- **Texte fourni**
Grossesse
Témoignage: J'ai vécu une fausse couche
Photographe : Anne Villeneuve
Grossesse
Témoignage: J'ai vécu une fausse couche
C’est l’été. Il fait beau et chaud quand je réalise que mes règles sont parties en vacances. Je cours donc à la pharmacie pour me procurer un test de grossesse. Un pipi plus tard, une deuxième ligne rose apparaît, traçant du même coup mon avenir.
Les premières semaines se déroulent à merveille, mais je suis impatiente d’avoir mon premier suivi de grossesse pour me rassurer que tout va bien. J’avais l’intention d’attendre un peu avant d’en parler à mon entourage, mais la fatigue et les petits malaises m’ont finalement incitée à dévoiler ma surprise.
À mon premier rendez-vous, comme je ne connais pas la date exacte de la conception, la médecin me propose d’essayer d’écouter le cœur du bébé... sans succès. Mais ce n’est pas nécessairement alarmant, ma grossesse est peut-être trop récente, après tout!

- **Données à examiner**

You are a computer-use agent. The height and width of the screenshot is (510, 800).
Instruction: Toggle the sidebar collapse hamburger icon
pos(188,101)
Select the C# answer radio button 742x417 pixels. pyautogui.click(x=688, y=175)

* * *

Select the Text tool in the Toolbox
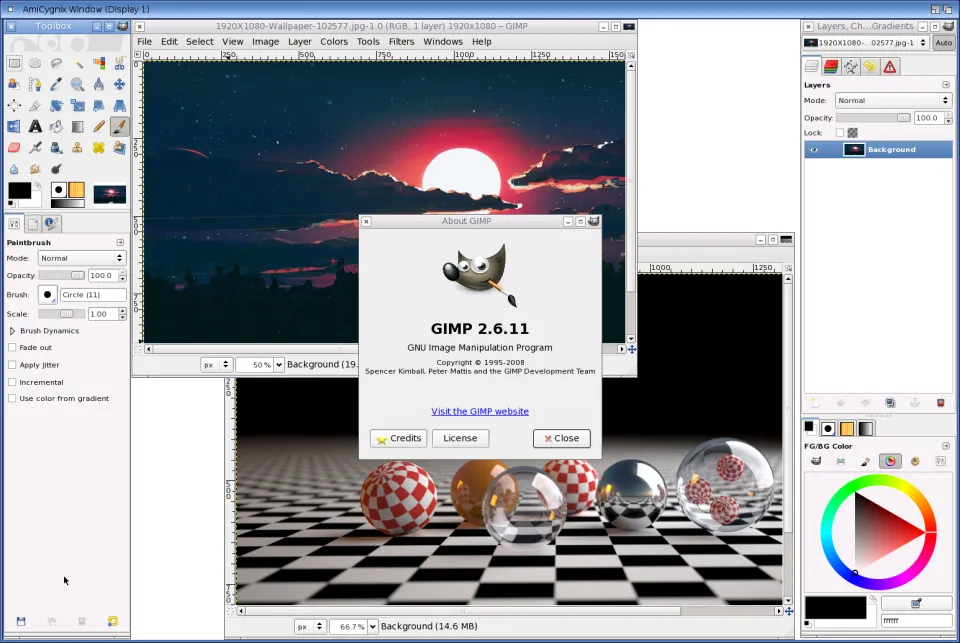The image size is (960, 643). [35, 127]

- **Mise en pratique**
a) Dans le témoignage, que propose la médecin à la narratrice lors du premier rendez-vous ?
b) Les affirmations suivantes concordent-elles avec le témoignage ? Répondez par oui ou par non en citant les mots décisifs. (i) La narratrice achète un test de grossesse en pharmacie. (ii) La narratrice a finalement parlé de sa grossesse à son entourage. (iii) Au premier rendez-vous, la médecin parvient à entendre le cœur du bébé.

- **Corrigé**
a) D’essayer d’écouter le cœur du bébé.

b)
(i) Oui : « Je cours donc à la pharmacie pour me procurer un test de grossesse. »
(ii) Oui : « la fatigue et les petits malaises m’ont finalement incitée à dévoiler ma surprise »
(iii) Non : « d’écouter le cœur du bébé... sans succès »